- _Information_
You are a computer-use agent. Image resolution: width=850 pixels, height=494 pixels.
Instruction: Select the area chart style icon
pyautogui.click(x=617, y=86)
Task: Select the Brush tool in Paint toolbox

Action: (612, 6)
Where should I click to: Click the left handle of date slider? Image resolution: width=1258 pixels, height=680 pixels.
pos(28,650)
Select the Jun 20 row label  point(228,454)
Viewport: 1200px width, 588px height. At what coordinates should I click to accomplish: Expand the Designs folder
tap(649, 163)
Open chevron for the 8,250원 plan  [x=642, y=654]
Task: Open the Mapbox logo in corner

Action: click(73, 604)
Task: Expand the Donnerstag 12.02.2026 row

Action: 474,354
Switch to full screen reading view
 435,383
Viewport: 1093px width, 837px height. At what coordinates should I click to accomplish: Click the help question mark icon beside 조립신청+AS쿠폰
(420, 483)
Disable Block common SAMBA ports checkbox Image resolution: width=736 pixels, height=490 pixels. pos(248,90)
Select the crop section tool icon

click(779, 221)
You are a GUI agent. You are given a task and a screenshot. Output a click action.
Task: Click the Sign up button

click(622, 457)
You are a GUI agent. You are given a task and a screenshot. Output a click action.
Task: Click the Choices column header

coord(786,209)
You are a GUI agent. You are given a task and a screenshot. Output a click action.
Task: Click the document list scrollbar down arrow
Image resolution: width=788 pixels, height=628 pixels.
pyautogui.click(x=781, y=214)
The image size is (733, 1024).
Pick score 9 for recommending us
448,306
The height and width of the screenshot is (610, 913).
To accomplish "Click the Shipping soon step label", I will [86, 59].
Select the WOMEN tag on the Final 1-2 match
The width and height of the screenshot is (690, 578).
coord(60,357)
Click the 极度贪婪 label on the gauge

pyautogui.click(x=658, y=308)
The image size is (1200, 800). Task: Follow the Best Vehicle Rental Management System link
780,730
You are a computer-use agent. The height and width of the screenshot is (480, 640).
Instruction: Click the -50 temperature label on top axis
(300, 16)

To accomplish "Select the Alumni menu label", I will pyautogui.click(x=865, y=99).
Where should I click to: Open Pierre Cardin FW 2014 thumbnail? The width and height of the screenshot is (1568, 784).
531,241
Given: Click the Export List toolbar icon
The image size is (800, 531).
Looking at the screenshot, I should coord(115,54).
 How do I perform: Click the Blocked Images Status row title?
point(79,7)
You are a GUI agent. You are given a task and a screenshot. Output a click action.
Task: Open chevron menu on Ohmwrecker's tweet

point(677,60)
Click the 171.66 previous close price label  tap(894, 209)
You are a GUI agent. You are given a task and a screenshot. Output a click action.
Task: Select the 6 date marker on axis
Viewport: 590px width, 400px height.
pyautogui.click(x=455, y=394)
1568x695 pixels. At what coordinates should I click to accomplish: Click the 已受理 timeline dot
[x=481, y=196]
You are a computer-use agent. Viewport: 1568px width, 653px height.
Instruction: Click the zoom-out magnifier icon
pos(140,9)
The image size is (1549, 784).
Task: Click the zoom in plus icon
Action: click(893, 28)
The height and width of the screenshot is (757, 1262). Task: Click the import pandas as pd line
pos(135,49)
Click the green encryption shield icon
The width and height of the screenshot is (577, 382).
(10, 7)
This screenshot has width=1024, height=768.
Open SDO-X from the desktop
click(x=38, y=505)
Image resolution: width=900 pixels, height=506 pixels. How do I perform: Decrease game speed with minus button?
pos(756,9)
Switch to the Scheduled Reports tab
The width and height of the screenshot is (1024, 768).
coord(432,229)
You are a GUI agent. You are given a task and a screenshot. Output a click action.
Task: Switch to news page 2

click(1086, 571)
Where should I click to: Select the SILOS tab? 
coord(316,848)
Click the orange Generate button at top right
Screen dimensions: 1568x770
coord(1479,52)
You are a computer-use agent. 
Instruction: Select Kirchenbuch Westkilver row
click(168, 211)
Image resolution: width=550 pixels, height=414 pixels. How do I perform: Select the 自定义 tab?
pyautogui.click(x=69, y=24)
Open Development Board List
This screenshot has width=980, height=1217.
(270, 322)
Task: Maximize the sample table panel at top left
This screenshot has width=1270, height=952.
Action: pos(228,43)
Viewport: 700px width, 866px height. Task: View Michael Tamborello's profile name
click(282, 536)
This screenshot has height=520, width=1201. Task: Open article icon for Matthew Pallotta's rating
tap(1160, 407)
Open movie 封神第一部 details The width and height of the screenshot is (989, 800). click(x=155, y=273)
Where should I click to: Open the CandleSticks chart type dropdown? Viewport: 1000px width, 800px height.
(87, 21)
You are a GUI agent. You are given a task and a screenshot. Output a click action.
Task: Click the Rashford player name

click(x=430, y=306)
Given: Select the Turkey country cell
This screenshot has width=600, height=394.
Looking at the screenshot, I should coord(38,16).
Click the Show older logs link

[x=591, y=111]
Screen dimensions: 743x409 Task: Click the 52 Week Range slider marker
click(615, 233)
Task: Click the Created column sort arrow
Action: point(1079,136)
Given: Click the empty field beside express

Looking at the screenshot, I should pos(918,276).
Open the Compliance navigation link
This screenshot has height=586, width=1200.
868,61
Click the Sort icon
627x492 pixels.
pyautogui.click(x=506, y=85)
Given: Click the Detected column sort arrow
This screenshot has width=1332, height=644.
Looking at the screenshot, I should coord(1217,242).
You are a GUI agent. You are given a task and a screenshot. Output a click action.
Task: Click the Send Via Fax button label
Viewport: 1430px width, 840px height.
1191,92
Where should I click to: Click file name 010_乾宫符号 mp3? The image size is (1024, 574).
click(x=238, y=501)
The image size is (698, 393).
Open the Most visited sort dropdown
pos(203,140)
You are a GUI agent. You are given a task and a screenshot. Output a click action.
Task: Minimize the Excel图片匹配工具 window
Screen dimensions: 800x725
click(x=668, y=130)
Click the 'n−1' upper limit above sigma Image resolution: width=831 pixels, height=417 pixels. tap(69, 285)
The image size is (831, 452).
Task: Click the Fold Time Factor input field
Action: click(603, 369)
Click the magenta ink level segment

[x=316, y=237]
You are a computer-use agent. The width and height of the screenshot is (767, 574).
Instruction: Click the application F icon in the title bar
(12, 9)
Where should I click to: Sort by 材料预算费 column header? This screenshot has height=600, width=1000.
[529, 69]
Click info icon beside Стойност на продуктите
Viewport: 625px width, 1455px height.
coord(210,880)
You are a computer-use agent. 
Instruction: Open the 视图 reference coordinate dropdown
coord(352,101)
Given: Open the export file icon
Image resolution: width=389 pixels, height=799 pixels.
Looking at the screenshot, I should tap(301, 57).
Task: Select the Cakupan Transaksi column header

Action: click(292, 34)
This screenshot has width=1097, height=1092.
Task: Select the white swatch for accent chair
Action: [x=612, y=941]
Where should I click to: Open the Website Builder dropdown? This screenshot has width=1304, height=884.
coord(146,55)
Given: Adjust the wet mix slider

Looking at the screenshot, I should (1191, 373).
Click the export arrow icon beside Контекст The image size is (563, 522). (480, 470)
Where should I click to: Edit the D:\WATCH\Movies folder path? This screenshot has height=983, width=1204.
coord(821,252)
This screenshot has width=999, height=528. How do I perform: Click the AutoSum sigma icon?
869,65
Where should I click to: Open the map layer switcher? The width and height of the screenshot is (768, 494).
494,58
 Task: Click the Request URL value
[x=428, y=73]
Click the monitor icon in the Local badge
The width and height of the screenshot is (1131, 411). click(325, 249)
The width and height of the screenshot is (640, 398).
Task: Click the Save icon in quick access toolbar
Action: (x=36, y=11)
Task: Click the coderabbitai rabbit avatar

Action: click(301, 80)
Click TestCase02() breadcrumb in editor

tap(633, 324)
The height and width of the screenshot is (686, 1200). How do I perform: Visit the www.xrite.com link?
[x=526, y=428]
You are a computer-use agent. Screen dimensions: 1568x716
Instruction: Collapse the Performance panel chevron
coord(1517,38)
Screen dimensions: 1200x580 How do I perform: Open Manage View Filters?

- _Work item_
Only the lines above starting at the line that holds "This screenshot has width=1332, height=644." and ending at the line that holds "The image size is (698, 393)." are to be repeated, exactly and in full.

- _Exercise answer_
This screenshot has width=1332, height=644.
Looking at the screenshot, I should coord(1217,242).
You are a GUI agent. You are given a task and a screenshot. Output a click action.
Task: Click the Send Via Fax button label
Viewport: 1430px width, 840px height.
1191,92
Where should I click to: Click file name 010_乾宫符号 mp3? The image size is (1024, 574).
click(x=238, y=501)
The image size is (698, 393).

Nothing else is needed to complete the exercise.